Task directions → Go to the line with "This screenshot has width=1568, height=745." in the records below, then output it and each following line exactly, up to and including the line with "the Logbook list". Skip pictures and add nothing.

-- Input records follows --

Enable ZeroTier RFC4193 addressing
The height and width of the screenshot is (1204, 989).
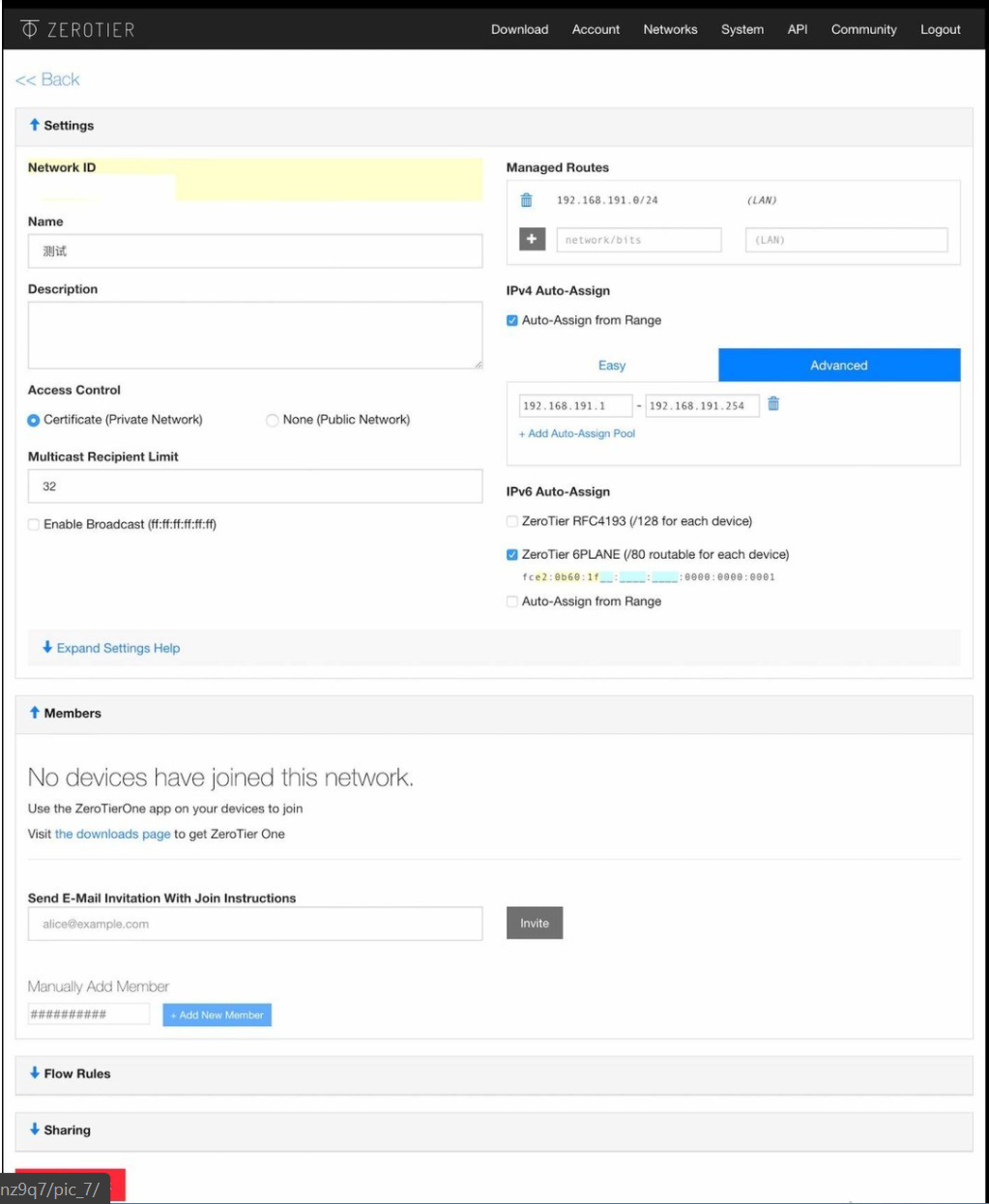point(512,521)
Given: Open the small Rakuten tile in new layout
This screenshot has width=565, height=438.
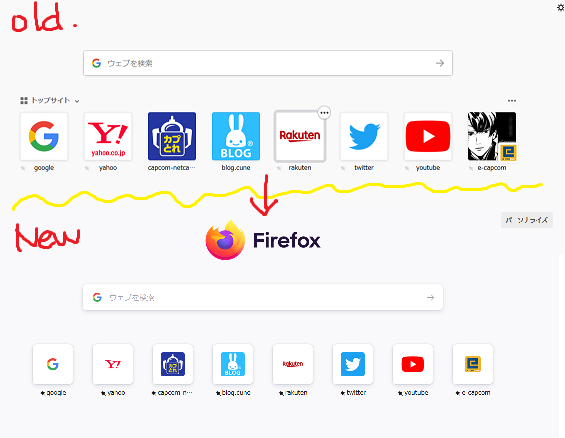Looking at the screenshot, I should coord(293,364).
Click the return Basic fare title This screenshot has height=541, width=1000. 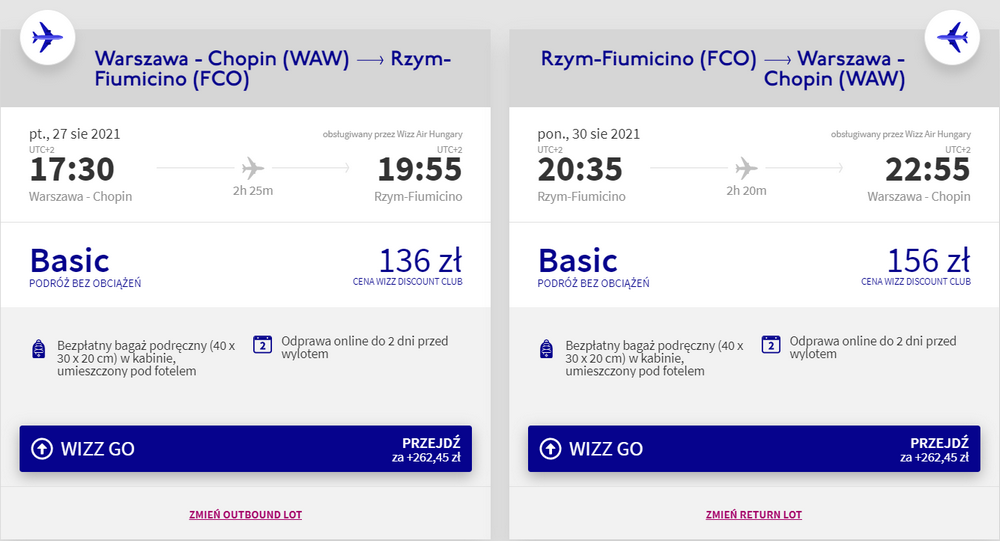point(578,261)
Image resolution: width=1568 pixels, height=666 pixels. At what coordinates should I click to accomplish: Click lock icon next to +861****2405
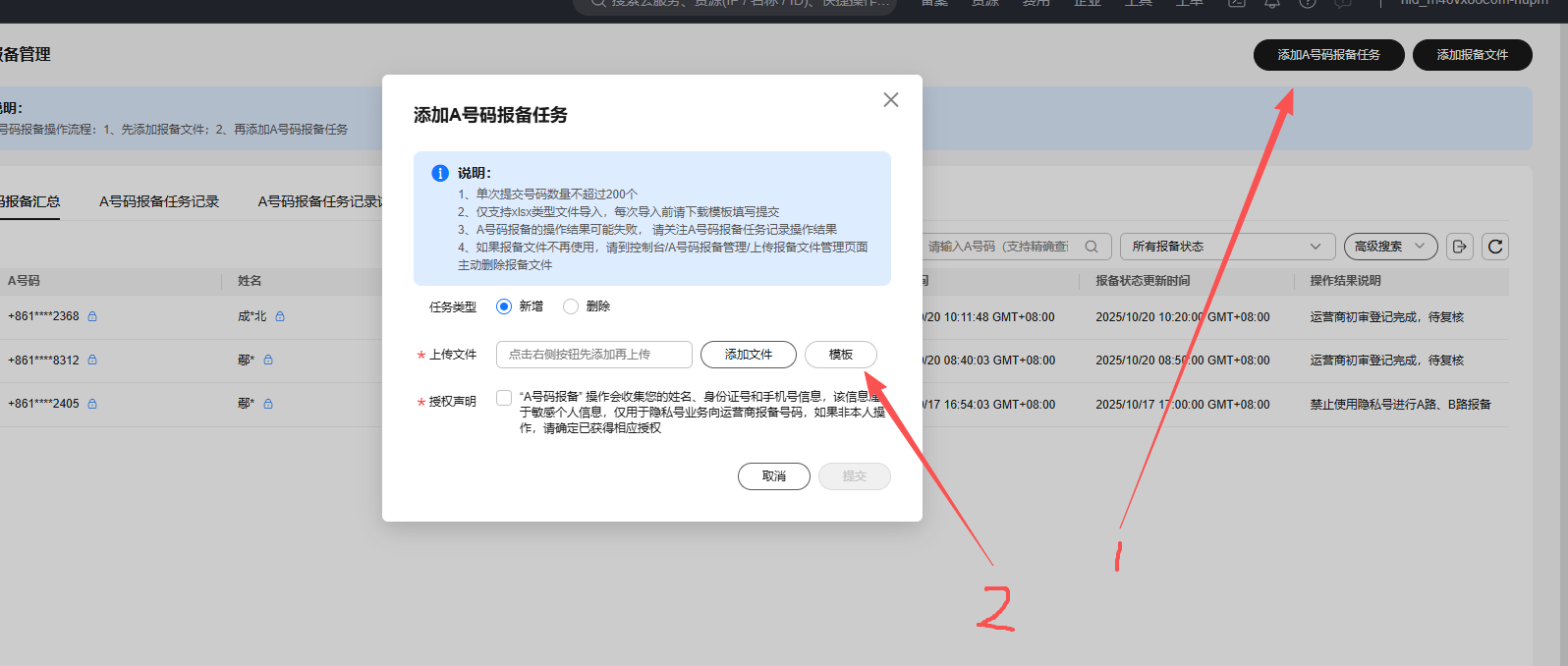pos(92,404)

-- Input records concluded --
-- Input records follows --

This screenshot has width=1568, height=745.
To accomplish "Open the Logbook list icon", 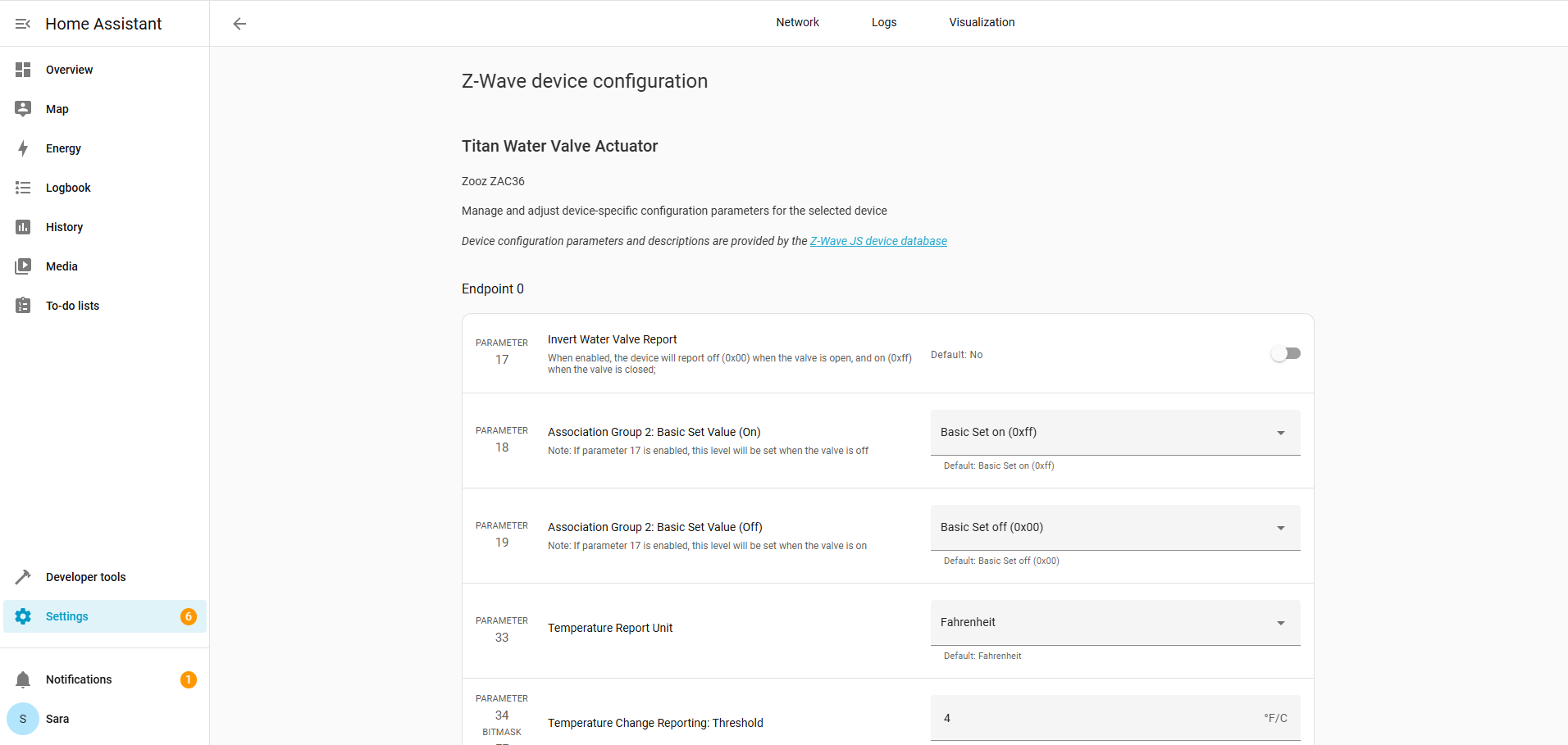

-- Input records concluded --

Reply to the exercise →
This screenshot has width=1568, height=745.
To accomplish "Open the Logbook list icon", 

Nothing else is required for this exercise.